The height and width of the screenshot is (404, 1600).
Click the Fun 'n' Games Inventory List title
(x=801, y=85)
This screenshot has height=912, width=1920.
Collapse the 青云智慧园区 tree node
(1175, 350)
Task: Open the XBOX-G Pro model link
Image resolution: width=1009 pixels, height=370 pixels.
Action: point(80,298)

+-------+

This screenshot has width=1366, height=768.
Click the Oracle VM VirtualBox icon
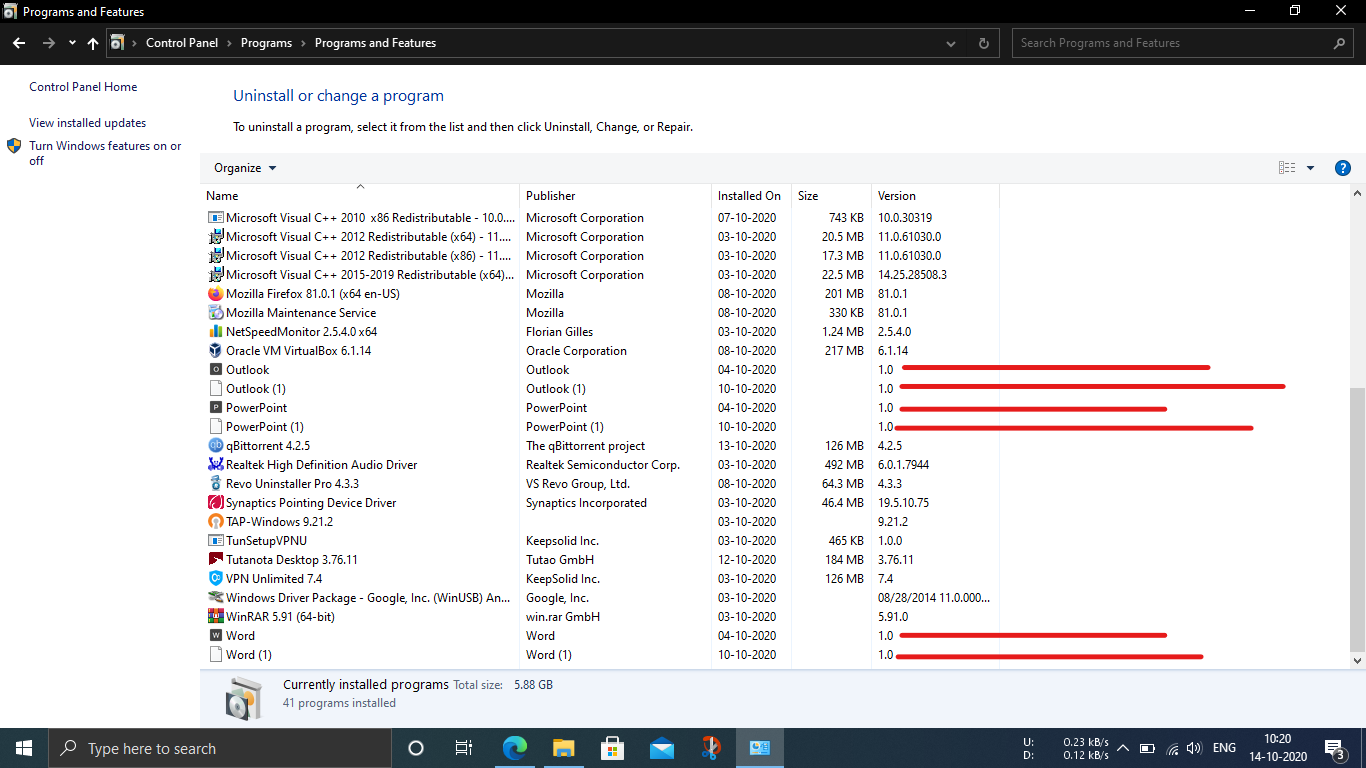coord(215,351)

+-------+

-- Exercise description --
Every line that contains the string "This" should be returned from the data.

-- Task result --
This screenshot has height=912, width=1920.
This screenshot has width=1366, height=768.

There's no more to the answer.